Fluno believes people take the UW for granted. “UW–Madison isn’t just a university,” he says. “It’s a research institution that also educates more than 52,000 students each year.” He points to life-changing breakthroughs — from stem cell science to bone marrow transplants — and looks forward to projects like UW Health’s new Eastpark Medical Center, which will transform outpatient care with cutting-edge cancer treatment and precision therapies. The center also honors his late wife; the indoor Anne Fluno Café and the outdoor seating area are named in her memory.
It was the life-changing impact of scholarship aid that inspired the philanthropy Fluno holds closest to his heart. In 1981, Jere and Anne established their first scholarship in honor of Jere’s father. “I wasn’t the easiest kid to raise, with all the pranks I pulled, but I think [my parents] would be proud of me,” he says.

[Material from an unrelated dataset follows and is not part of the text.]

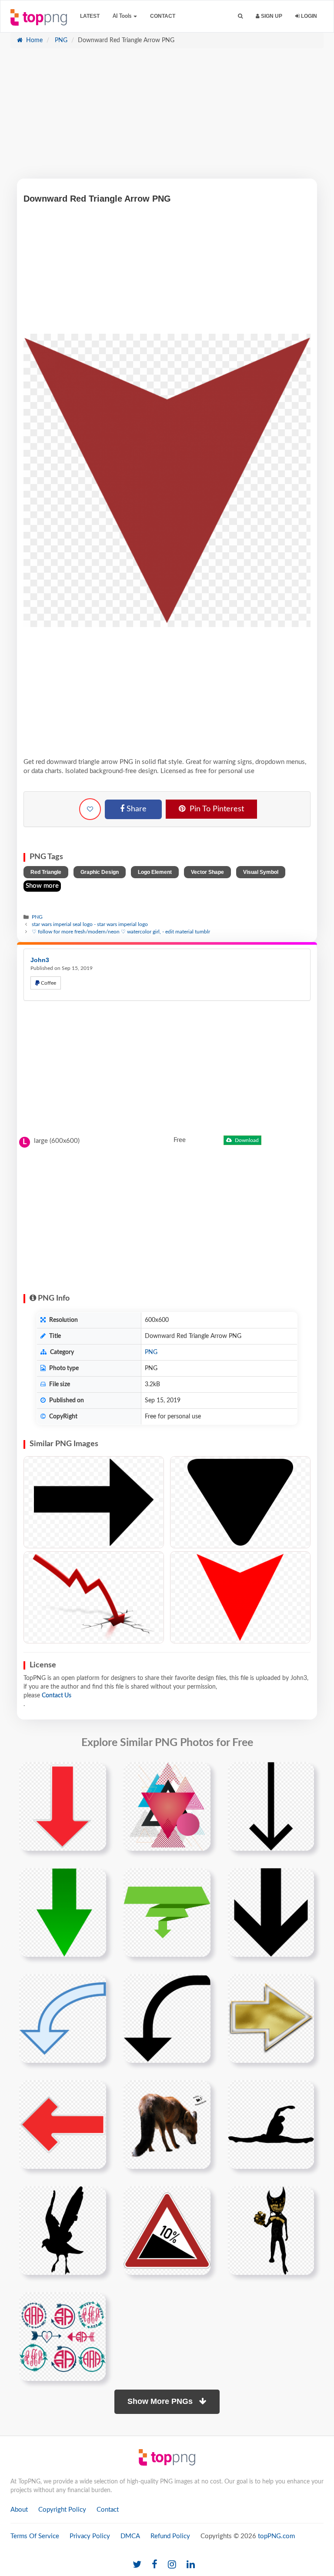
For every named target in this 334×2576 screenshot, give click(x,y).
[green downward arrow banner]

The couple went on to award nearly 700 scholarships. Inspired by Jere’s own experience of not knowing much about the woman who funded his scholarship — despite how much that support meant to him — Jere and Anne introduced the Fluno Scholars Dinner to connect recipients with the people behind the awards. At the annual event, students share a meal, and Jere shares his contact information, inviting them to stay in touch.
On the back of the dinner program are words Jere wrote years ago and still lives by: “Love and live life to its fullest, be true to yourself, utilize your God-given talents, remember where you came from, and don’t forget to give back.”